PREPARING BARE, UNPAINTED EXTERIOR SURFACES
Excessive deposits of sap from knots on other areas of the wood should be removed and all such areas should be sealed with a thin coat of exterior oil primer before a full coat of primer is applied.
Countersink nails and spot prime the nail heads and holes with Ace Royal Shield Oil-Based Primer (218A100). When primer has thoroughly dried, fill nail holes with putty. Ferrous nails should be primed with Ace Rust Stop Primer (225A140/141 or 190A140/141).
Caulk all building joints thoroughly to prevent the entry of external moisture. Be sure that all openings around windows, door frames, sills and all other joints and cracks are well caulked. These openings should be primed with oil primer before the caulk is applied.

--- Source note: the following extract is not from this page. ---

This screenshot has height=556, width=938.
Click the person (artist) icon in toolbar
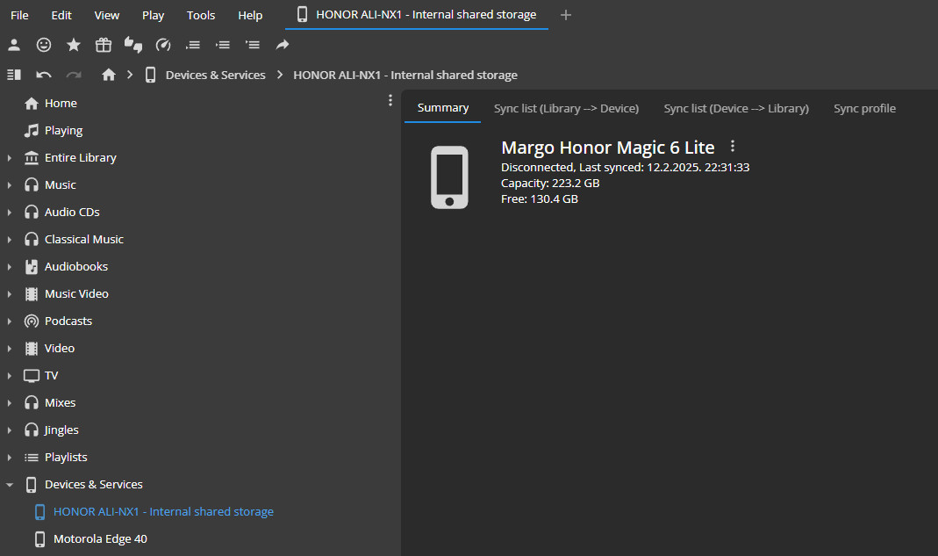14,45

Prime with Ace Royal Shield Oil-Based Primer (218A100) or Ace Royal Shield Latex Primer (125A100). Primer must be finish coated within 30 days. If not finish coated within 30 days, the primer will collect dirt or become too hard to assure good adhesion of the finish coat and must therefore be reprimed with Ace Royal Shield Oil-Based Primer (218A100). For the same reason, factory primed siding, other than cement board, should be reprimed with Ace Royal Shield Oil-Based Primer (218A100).
Do not paint immediately after or prior to a rain or during foggy weather. The temperature should be above 50° within 4 hours of painting.
Do not dab paint into the space between overlapping boards and seal the wall. The space is necessary to ventilate the wall and the structure.